### Request
Update the listing below, replacing "File Explorer" with "Task Manager" everywhere it appears and leaving everything else unchanged.

Records for this task start

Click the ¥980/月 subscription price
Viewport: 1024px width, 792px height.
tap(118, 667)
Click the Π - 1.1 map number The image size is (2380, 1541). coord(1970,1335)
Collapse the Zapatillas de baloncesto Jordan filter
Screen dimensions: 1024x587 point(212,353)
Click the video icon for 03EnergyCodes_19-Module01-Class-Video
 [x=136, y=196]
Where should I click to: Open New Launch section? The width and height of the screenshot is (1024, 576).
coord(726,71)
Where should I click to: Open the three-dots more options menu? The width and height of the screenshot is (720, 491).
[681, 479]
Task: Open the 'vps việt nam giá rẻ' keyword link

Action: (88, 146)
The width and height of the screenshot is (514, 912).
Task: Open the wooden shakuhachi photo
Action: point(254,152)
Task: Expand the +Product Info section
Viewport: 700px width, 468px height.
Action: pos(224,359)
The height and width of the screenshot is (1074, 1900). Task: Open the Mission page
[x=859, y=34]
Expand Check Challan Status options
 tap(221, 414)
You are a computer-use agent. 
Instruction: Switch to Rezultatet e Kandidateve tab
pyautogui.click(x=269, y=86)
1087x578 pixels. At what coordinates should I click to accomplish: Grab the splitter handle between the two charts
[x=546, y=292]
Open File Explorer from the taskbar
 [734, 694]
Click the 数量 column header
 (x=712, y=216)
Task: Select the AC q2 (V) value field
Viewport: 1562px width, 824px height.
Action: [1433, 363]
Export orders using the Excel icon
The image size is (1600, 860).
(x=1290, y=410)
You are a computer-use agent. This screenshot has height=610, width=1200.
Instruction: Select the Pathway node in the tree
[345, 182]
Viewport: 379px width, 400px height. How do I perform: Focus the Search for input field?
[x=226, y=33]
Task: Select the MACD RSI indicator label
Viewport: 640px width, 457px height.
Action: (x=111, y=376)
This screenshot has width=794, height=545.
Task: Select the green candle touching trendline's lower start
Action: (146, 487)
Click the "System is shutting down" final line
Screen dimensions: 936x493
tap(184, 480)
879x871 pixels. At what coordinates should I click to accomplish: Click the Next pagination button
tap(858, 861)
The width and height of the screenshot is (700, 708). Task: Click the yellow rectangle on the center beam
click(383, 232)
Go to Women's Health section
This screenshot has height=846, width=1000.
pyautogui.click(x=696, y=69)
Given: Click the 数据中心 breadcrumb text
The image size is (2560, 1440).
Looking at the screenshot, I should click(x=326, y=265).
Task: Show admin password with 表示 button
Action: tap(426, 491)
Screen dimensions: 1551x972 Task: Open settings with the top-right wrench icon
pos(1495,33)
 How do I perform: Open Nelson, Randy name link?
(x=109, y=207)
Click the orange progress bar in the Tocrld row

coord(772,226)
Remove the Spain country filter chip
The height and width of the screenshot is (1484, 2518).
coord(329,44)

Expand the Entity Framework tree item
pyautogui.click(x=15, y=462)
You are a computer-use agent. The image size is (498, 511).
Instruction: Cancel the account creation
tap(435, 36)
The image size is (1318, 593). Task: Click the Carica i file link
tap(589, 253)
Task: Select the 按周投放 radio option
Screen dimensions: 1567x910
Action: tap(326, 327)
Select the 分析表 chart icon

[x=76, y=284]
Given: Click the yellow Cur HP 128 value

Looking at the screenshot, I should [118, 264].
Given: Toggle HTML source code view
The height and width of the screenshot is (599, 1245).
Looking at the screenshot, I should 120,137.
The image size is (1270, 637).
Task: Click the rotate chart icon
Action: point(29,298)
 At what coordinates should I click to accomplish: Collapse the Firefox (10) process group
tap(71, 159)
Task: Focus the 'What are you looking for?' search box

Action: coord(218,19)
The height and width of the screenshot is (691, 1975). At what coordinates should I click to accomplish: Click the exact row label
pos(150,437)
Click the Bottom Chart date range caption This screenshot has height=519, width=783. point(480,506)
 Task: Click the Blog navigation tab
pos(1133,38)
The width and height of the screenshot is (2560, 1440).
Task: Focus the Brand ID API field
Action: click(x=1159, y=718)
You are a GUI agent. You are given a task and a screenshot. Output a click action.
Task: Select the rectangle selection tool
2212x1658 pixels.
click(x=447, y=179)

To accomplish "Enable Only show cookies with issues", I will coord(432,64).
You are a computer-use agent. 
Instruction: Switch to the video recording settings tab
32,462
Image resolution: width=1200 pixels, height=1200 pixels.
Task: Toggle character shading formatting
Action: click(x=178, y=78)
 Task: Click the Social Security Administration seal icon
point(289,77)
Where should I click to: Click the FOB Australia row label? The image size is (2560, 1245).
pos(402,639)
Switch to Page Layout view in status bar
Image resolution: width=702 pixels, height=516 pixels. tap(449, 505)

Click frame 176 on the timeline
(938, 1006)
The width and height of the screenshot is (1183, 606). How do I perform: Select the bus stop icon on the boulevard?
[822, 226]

Records for this task end

### Task answer
Click the ¥980/月 subscription price
Viewport: 1024px width, 792px height.
tap(118, 667)
Click the Π - 1.1 map number The image size is (2380, 1541). coord(1970,1335)
Collapse the Zapatillas de baloncesto Jordan filter
Screen dimensions: 1024x587 point(212,353)
Click the video icon for 03EnergyCodes_19-Module01-Class-Video
 [x=136, y=196]
Where should I click to: Open New Launch section? The width and height of the screenshot is (1024, 576).
coord(726,71)
Where should I click to: Open the three-dots more options menu? The width and height of the screenshot is (720, 491).
[681, 479]
Task: Open the 'vps việt nam giá rẻ' keyword link

Action: (88, 146)
The width and height of the screenshot is (514, 912).
Task: Open the wooden shakuhachi photo
Action: point(254,152)
Task: Expand the +Product Info section
Viewport: 700px width, 468px height.
Action: pos(224,359)
The height and width of the screenshot is (1074, 1900). Task: Open the Mission page
[x=859, y=34]
Expand Check Challan Status options
 tap(221, 414)
You are a computer-use agent. 
Instruction: Switch to Rezultatet e Kandidateve tab
pyautogui.click(x=269, y=86)
1087x578 pixels. At what coordinates should I click to accomplish: Grab the splitter handle between the two charts
[x=546, y=292]
Open Task Manager from the taskbar
 [734, 694]
Click the 数量 column header
 (x=712, y=216)
Task: Select the AC q2 (V) value field
Viewport: 1562px width, 824px height.
Action: [1433, 363]
Export orders using the Excel icon
The image size is (1600, 860).
(x=1290, y=410)
You are a computer-use agent. This screenshot has height=610, width=1200.
Instruction: Select the Pathway node in the tree
[345, 182]
Viewport: 379px width, 400px height. How do I perform: Focus the Search for input field?
[x=226, y=33]
Task: Select the MACD RSI indicator label
Viewport: 640px width, 457px height.
Action: (x=111, y=376)
This screenshot has width=794, height=545.
Task: Select the green candle touching trendline's lower start
Action: (146, 487)
Click the "System is shutting down" final line
Screen dimensions: 936x493
tap(184, 480)
879x871 pixels. At what coordinates should I click to accomplish: Click the Next pagination button
tap(858, 861)
The width and height of the screenshot is (700, 708). Task: Click the yellow rectangle on the center beam
click(383, 232)
Go to Women's Health section
This screenshot has height=846, width=1000.
pyautogui.click(x=696, y=69)
Given: Click the 数据中心 breadcrumb text
The image size is (2560, 1440).
Looking at the screenshot, I should click(x=326, y=265).
Task: Show admin password with 表示 button
Action: tap(426, 491)
Screen dimensions: 1551x972 Task: Open settings with the top-right wrench icon
pos(1495,33)
 How do I perform: Open Nelson, Randy name link?
(x=109, y=207)
Click the orange progress bar in the Tocrld row

coord(772,226)
Remove the Spain country filter chip
The height and width of the screenshot is (1484, 2518).
coord(329,44)

Expand the Entity Framework tree item
pyautogui.click(x=15, y=462)
You are a computer-use agent. The image size is (498, 511).
Instruction: Cancel the account creation
tap(435, 36)
The image size is (1318, 593). Task: Click the Carica i file link
tap(589, 253)
Task: Select the 按周投放 radio option
Screen dimensions: 1567x910
Action: tap(326, 327)
Select the 分析表 chart icon

[x=76, y=284]
Given: Click the yellow Cur HP 128 value

Looking at the screenshot, I should [118, 264].
Given: Toggle HTML source code view
The height and width of the screenshot is (599, 1245).
Looking at the screenshot, I should 120,137.
The image size is (1270, 637).
Task: Click the rotate chart icon
Action: point(29,298)
 At what coordinates should I click to accomplish: Collapse the Firefox (10) process group
tap(71, 159)
Task: Focus the 'What are you looking for?' search box

Action: coord(218,19)
The height and width of the screenshot is (691, 1975). At what coordinates should I click to accomplish: Click the exact row label
pos(150,437)
Click the Bottom Chart date range caption This screenshot has height=519, width=783. point(480,506)
 Task: Click the Blog navigation tab
pos(1133,38)
The width and height of the screenshot is (2560, 1440).
Task: Focus the Brand ID API field
Action: click(x=1159, y=718)
You are a GUI agent. You are given a task and a screenshot. Output a click action.
Task: Select the rectangle selection tool
2212x1658 pixels.
click(x=447, y=179)

To accomplish "Enable Only show cookies with issues", I will coord(432,64).
You are a computer-use agent. 
Instruction: Switch to the video recording settings tab
32,462
Image resolution: width=1200 pixels, height=1200 pixels.
Task: Toggle character shading formatting
Action: click(x=178, y=78)
 Task: Click the Social Security Administration seal icon
point(289,77)
Where should I click to: Click the FOB Australia row label? The image size is (2560, 1245).
pos(402,639)
Switch to Page Layout view in status bar
Image resolution: width=702 pixels, height=516 pixels. tap(449, 505)

Click frame 176 on the timeline
(938, 1006)
The width and height of the screenshot is (1183, 606). How do I perform: Select the bus stop icon on the boulevard?
[822, 226]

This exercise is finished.